Assigned task:
Within the listing, each line that has the string "Locate" should be copied.

Source records:
--

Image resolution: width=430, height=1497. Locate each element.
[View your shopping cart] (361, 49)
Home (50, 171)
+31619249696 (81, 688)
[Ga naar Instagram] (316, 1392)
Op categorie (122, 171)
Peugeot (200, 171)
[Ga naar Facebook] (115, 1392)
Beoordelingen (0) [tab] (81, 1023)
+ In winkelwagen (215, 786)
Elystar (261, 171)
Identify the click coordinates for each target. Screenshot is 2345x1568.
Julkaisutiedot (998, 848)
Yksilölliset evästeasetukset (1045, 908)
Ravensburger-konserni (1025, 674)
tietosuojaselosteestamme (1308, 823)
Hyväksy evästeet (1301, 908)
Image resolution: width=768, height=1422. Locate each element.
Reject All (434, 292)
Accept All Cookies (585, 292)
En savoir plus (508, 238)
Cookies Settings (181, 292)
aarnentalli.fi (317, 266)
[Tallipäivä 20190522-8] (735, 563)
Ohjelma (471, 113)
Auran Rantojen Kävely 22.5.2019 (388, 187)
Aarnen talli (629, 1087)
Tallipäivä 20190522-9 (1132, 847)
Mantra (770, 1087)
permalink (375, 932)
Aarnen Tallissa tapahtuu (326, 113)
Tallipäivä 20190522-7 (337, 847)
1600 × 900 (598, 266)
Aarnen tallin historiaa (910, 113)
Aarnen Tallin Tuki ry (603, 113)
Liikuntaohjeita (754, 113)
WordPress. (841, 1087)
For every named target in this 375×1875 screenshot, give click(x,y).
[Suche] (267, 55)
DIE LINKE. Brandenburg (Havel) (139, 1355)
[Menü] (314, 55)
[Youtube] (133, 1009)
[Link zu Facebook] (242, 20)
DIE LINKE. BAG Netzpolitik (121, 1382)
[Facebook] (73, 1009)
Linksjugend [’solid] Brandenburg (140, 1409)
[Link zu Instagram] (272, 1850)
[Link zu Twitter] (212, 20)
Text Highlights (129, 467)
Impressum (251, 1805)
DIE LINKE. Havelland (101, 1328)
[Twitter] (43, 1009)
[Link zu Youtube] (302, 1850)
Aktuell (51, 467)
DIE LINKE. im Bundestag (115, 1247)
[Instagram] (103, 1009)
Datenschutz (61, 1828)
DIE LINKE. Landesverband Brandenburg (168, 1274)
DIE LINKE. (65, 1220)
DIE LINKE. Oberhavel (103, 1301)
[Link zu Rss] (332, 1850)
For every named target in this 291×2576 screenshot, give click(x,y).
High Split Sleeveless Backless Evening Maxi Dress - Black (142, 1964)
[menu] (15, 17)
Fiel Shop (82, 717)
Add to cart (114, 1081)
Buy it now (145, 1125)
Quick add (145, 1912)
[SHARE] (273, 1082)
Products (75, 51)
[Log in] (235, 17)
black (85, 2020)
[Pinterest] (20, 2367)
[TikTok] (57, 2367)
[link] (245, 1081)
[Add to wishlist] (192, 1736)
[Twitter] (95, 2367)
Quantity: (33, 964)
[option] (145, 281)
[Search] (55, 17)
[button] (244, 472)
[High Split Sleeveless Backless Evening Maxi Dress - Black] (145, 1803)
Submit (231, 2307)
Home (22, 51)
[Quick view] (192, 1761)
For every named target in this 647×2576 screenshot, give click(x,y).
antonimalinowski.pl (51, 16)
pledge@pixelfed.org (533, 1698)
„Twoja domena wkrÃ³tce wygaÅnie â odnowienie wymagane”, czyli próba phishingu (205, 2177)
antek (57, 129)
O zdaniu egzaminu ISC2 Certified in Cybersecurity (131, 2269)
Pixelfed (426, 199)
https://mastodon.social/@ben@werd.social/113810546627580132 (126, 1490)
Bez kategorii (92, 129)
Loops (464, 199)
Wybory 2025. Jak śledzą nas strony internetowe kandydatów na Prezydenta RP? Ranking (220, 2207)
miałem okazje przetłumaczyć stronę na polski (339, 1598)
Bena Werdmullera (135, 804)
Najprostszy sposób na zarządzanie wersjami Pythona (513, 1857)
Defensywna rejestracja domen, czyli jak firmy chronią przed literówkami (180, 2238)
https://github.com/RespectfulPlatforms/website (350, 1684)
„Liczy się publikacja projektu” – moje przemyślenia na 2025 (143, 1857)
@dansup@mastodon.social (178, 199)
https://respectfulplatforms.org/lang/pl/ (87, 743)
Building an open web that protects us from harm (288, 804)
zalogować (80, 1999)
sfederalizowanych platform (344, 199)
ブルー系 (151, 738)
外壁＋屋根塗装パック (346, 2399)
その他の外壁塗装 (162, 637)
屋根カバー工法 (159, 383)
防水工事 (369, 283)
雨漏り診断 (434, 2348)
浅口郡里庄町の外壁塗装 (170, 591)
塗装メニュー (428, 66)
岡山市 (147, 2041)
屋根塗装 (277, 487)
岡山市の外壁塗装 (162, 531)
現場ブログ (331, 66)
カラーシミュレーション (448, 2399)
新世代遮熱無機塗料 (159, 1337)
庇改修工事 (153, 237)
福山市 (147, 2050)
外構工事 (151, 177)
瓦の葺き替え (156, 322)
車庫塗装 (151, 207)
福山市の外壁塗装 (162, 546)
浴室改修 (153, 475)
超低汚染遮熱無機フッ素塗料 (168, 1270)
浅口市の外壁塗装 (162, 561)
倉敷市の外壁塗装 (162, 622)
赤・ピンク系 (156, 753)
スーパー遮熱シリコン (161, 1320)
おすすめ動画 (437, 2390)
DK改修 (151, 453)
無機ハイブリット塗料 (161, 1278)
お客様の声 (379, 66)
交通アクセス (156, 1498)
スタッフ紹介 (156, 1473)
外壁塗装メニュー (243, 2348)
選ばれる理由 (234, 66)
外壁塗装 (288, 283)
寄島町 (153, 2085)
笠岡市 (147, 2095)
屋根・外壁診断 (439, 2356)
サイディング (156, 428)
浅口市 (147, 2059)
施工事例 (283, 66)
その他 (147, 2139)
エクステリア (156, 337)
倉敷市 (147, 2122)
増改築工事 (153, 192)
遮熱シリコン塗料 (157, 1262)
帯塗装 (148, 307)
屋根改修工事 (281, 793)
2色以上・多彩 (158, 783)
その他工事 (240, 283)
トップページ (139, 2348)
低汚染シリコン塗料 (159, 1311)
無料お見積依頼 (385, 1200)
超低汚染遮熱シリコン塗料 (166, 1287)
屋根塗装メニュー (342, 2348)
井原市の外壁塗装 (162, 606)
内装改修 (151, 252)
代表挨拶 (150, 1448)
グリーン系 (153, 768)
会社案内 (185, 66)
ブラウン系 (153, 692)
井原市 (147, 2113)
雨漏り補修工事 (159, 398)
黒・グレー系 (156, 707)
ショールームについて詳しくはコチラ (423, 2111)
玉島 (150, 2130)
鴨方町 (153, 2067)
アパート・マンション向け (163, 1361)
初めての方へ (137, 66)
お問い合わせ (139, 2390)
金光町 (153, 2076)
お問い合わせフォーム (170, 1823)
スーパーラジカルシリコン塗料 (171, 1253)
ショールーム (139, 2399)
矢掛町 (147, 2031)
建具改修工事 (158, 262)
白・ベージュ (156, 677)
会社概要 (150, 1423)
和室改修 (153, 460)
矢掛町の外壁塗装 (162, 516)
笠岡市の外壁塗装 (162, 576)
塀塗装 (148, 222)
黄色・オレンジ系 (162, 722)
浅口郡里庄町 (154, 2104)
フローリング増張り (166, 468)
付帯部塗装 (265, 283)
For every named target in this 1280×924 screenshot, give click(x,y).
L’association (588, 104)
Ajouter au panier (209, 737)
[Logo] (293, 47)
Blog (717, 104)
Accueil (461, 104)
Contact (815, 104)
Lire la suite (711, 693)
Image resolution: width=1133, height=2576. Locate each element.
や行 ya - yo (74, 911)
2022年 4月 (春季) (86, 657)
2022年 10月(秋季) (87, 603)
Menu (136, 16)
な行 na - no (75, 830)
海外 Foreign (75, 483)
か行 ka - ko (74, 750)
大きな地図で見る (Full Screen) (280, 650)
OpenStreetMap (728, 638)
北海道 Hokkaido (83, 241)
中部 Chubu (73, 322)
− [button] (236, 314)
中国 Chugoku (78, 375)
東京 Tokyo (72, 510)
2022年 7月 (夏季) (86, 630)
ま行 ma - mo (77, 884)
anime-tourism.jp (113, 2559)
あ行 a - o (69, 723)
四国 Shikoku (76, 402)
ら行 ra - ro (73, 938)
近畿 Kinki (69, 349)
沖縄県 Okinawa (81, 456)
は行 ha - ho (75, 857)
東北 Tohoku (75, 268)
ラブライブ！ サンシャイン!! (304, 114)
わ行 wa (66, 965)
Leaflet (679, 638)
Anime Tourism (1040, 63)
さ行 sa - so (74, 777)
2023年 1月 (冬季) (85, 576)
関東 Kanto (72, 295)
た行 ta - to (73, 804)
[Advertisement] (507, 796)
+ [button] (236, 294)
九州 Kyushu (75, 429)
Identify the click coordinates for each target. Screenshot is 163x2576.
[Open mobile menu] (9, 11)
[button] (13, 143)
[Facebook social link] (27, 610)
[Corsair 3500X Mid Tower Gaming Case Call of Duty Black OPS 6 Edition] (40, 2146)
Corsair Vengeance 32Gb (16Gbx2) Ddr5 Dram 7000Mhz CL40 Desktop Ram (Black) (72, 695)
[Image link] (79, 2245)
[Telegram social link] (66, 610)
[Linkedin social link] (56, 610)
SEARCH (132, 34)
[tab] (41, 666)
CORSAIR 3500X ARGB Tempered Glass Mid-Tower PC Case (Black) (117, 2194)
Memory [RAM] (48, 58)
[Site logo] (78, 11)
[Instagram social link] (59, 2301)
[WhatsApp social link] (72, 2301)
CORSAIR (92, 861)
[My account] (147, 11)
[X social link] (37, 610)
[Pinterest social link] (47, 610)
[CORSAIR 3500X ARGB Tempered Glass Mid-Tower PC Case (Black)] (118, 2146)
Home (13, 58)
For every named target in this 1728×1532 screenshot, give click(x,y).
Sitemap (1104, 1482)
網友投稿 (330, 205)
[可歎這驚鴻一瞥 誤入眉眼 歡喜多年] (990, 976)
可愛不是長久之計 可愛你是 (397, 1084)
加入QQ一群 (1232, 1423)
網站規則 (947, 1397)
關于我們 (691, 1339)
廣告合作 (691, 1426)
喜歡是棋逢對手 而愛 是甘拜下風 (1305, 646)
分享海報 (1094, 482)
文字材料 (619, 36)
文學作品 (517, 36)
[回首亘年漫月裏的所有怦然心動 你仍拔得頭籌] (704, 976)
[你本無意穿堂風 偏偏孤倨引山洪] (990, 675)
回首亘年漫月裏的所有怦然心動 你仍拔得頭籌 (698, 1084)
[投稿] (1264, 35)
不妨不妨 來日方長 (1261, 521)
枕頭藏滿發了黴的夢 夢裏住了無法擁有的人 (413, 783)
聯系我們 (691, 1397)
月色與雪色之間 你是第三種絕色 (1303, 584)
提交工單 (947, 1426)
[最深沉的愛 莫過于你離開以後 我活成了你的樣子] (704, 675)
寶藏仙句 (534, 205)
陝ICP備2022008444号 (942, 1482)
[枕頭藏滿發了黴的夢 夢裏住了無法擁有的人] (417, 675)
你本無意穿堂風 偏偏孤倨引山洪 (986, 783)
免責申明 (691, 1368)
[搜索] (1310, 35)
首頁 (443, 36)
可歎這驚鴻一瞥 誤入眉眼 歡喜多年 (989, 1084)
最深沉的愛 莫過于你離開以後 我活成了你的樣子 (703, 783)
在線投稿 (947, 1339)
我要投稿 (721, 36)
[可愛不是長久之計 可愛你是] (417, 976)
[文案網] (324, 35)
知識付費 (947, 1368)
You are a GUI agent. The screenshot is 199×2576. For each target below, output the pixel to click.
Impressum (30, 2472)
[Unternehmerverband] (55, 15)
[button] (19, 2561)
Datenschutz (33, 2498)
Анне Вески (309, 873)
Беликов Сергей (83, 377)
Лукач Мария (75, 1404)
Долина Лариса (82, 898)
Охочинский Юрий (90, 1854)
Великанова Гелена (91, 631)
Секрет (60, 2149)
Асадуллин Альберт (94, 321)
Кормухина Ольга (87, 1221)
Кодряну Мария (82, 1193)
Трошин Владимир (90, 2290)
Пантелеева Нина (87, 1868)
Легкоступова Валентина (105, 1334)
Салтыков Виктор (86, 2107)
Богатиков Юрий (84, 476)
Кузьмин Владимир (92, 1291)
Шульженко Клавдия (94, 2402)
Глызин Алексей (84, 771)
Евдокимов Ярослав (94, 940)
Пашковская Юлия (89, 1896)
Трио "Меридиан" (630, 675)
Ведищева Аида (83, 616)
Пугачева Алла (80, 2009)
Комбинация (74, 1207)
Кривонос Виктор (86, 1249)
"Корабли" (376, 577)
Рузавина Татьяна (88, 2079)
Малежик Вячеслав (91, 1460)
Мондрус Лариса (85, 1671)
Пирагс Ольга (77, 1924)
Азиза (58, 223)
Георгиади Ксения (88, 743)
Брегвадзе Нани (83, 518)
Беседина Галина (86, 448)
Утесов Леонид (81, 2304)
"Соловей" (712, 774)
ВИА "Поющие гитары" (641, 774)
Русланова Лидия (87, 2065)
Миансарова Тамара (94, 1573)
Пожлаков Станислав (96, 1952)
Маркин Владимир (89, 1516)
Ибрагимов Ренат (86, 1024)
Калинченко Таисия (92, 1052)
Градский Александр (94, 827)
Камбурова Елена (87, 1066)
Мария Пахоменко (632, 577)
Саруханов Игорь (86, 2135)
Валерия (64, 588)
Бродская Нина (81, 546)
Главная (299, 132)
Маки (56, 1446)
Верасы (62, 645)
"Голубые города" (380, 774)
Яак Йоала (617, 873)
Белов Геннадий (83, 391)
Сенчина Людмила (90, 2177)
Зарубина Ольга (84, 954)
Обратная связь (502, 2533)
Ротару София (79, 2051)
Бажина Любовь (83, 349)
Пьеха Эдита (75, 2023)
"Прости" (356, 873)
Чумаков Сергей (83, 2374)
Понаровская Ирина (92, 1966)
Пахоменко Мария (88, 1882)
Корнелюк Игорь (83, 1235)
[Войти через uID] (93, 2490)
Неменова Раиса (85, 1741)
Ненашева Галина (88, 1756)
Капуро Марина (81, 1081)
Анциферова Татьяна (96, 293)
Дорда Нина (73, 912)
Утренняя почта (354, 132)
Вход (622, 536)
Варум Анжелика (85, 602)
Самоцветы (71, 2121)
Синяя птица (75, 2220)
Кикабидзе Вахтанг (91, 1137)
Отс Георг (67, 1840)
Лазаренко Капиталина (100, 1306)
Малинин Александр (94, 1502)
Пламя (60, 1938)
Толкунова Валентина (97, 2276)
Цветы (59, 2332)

--

Expected output:
Image resolution: width=430, height=1497. Locate each element.
Image resolution: width=768, height=1422. Locate each element.
Image resolution: width=1133, height=2576. Locate each element.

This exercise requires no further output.